# Problem description
Copy the items word for word, everything from the first line down to the line containing "Action: point(526,557)", with both ends included.

# Data listing

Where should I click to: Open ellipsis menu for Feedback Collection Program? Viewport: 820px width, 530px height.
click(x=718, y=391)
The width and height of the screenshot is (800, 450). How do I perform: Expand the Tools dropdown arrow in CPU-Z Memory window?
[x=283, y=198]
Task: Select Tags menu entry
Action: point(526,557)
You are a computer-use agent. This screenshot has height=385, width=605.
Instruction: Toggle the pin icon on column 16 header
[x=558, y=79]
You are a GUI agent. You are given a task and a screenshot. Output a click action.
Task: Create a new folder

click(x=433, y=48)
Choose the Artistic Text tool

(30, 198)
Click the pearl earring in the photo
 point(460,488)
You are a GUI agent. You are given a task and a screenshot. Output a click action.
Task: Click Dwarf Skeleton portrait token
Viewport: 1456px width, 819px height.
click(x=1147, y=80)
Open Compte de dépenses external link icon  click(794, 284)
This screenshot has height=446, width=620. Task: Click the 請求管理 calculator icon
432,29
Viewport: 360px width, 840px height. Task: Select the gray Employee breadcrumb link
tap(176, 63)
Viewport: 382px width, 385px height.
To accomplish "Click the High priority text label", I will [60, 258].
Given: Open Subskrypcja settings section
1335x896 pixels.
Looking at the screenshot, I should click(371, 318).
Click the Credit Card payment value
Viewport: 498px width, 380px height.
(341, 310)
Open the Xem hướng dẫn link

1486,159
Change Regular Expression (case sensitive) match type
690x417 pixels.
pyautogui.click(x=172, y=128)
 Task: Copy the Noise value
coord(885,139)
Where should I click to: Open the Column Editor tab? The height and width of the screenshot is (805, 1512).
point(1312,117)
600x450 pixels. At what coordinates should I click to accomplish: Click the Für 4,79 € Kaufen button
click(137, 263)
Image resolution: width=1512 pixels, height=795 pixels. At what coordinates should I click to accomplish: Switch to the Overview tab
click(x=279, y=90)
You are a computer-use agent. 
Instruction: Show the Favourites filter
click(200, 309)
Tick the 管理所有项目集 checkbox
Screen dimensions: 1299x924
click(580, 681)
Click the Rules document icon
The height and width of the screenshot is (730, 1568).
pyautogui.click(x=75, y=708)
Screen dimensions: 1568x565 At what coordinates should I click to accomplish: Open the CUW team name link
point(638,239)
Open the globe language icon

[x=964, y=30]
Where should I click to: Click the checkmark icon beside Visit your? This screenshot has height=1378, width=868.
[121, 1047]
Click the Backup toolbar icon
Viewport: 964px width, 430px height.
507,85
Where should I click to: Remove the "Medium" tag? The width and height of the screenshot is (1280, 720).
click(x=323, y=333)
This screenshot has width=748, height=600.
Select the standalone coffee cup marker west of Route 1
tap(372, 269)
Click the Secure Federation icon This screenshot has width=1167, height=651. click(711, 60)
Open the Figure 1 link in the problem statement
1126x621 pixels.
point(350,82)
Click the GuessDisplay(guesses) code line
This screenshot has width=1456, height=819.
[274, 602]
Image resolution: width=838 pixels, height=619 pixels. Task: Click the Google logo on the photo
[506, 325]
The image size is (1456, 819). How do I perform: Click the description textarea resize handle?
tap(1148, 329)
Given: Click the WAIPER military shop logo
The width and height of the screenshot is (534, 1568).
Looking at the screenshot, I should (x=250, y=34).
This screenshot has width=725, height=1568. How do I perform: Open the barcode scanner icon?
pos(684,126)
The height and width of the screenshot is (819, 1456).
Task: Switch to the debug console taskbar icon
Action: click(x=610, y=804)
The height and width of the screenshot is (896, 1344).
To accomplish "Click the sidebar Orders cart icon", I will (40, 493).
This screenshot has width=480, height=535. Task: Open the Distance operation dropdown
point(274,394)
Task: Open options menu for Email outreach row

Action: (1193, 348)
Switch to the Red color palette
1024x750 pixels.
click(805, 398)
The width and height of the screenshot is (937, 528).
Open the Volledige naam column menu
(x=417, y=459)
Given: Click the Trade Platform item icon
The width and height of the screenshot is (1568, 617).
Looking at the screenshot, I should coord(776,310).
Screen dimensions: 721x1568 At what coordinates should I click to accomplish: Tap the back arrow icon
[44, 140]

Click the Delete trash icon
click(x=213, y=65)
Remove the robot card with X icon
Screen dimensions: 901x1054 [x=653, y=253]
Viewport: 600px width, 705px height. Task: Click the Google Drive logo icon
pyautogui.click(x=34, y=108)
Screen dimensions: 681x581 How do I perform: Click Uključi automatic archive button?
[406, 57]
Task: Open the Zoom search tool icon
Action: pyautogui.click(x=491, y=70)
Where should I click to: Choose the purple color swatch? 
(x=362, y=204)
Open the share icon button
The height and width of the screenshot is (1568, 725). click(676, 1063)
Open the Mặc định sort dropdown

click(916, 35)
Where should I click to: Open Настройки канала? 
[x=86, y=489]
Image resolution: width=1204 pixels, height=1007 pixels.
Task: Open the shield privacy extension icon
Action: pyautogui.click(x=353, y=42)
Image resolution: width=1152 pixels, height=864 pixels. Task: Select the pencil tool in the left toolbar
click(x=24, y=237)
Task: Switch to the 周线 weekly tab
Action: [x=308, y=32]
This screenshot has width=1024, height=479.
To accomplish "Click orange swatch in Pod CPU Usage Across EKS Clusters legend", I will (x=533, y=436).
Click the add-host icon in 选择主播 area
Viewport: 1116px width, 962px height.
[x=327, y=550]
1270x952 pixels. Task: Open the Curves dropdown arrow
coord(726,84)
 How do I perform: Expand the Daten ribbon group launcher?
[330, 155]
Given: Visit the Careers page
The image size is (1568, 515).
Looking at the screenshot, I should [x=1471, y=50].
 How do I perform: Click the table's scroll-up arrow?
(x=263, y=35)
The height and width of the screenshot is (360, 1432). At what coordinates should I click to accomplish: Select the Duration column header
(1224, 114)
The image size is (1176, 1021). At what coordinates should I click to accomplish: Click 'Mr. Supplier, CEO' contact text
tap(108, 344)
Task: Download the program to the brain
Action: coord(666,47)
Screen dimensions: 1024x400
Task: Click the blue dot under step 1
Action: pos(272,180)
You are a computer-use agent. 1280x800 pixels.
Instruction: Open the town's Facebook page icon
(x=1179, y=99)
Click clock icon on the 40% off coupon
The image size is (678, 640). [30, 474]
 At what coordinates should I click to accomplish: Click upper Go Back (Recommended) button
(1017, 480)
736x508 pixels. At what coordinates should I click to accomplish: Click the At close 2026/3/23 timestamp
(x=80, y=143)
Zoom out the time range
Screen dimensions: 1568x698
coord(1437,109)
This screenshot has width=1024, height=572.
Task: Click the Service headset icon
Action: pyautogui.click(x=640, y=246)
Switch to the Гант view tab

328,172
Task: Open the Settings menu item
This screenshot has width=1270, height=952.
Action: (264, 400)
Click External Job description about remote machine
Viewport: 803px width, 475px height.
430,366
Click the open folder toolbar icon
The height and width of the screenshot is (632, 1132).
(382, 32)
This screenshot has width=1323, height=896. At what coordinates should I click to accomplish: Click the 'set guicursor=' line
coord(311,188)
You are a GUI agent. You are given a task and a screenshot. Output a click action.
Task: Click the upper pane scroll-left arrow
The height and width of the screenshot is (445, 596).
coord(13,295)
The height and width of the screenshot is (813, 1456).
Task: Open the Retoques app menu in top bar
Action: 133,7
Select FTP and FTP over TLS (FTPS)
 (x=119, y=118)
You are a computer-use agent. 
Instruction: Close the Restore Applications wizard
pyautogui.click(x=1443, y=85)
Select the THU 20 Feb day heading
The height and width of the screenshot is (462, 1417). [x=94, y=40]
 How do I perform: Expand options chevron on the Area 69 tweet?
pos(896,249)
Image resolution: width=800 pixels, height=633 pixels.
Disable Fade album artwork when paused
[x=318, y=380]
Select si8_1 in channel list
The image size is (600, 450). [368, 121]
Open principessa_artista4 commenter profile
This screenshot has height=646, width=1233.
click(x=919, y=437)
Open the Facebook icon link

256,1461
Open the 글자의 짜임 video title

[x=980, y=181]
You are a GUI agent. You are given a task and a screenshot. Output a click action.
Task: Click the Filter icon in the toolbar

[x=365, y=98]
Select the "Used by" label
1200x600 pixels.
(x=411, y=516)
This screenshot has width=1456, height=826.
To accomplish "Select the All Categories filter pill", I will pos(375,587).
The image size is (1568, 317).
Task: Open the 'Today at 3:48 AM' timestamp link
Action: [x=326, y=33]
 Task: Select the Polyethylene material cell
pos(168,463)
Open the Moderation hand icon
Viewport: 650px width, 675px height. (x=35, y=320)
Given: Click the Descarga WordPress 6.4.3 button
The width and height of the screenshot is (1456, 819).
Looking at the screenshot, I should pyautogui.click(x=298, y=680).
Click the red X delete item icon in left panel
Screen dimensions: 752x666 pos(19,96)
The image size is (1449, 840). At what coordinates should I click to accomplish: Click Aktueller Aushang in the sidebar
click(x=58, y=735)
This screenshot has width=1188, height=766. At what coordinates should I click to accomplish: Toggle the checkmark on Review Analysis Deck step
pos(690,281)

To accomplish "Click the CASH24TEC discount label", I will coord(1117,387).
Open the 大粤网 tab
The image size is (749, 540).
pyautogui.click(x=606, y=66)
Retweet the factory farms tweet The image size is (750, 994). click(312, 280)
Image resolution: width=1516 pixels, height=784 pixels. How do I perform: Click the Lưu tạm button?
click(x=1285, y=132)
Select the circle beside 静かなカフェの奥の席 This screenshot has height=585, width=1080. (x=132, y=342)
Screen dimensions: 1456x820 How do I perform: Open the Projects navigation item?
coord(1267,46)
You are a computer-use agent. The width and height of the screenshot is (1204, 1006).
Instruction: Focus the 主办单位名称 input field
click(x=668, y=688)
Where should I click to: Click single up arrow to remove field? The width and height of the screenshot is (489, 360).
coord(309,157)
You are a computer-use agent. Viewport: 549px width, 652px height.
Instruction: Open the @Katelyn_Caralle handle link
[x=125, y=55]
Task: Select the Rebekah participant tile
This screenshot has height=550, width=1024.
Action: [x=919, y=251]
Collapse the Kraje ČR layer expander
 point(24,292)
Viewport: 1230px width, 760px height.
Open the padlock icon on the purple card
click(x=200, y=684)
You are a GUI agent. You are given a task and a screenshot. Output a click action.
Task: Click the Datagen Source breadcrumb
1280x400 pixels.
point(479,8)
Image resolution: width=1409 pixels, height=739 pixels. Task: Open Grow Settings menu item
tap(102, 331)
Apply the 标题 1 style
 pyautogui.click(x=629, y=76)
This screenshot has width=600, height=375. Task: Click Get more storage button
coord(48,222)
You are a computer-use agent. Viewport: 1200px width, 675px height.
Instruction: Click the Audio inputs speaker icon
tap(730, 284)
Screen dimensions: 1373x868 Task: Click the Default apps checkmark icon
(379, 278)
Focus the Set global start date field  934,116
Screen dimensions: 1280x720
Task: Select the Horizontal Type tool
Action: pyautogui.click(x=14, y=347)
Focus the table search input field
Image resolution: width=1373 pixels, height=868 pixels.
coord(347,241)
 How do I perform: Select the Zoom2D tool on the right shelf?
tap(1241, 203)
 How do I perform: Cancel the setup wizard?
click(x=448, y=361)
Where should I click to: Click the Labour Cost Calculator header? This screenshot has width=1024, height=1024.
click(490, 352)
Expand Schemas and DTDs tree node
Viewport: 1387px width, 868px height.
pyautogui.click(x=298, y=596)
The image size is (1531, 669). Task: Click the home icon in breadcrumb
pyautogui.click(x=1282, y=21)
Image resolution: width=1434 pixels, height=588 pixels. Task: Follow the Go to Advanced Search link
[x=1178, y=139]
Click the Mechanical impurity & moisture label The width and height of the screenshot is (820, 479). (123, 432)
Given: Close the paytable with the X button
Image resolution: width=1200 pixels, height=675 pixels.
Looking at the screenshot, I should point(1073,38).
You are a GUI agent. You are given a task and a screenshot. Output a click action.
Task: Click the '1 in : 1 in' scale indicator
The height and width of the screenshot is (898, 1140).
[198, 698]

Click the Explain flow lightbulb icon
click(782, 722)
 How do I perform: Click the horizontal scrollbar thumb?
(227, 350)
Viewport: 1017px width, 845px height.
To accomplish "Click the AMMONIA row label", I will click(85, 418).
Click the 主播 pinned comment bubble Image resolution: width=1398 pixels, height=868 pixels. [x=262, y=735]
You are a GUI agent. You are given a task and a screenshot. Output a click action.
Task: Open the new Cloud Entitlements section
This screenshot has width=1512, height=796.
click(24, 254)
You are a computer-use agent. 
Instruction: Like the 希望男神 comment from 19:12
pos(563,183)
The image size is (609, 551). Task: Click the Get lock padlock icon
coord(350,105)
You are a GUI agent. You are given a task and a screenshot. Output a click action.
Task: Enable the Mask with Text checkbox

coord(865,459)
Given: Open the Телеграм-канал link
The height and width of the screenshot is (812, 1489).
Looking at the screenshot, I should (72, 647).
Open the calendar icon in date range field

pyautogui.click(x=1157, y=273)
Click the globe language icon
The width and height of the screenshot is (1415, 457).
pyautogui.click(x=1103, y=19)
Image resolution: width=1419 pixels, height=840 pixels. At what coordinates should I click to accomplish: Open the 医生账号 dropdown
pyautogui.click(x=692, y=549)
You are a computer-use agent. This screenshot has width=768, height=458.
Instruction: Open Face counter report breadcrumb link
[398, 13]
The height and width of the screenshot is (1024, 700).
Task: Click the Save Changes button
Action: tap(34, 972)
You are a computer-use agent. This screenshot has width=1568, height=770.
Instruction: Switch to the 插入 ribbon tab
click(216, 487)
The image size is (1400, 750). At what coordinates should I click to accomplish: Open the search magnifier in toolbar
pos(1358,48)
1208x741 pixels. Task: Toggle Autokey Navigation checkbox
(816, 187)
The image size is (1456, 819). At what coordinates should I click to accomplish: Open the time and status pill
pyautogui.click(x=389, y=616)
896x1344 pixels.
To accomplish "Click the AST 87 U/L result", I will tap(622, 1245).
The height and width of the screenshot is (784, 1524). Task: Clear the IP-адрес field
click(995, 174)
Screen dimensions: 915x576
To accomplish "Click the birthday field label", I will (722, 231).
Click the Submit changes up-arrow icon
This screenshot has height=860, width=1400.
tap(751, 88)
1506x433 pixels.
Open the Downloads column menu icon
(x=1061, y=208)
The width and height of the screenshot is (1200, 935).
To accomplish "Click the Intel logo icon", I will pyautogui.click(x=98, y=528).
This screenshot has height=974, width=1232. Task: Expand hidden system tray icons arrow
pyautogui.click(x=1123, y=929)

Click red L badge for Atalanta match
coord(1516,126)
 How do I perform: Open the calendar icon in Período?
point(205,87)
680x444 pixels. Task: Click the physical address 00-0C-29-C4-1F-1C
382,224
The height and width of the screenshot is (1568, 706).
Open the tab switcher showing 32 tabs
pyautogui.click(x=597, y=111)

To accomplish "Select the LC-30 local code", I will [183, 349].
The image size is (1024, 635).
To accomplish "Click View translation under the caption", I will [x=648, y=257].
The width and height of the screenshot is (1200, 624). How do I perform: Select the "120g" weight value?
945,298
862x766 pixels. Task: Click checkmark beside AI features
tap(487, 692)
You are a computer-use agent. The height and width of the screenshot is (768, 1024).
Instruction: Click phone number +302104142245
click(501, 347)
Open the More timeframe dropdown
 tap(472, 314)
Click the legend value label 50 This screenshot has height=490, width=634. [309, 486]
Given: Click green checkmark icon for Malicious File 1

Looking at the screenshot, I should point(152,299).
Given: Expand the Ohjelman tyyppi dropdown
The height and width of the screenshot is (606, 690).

# Correct result
Where should I click to: Open ellipsis menu for Feedback Collection Program? Viewport: 820px width, 530px height.
click(x=718, y=391)
The width and height of the screenshot is (800, 450). How do I perform: Expand the Tools dropdown arrow in CPU-Z Memory window?
[x=283, y=198]
Task: Select Tags menu entry
Action: point(526,557)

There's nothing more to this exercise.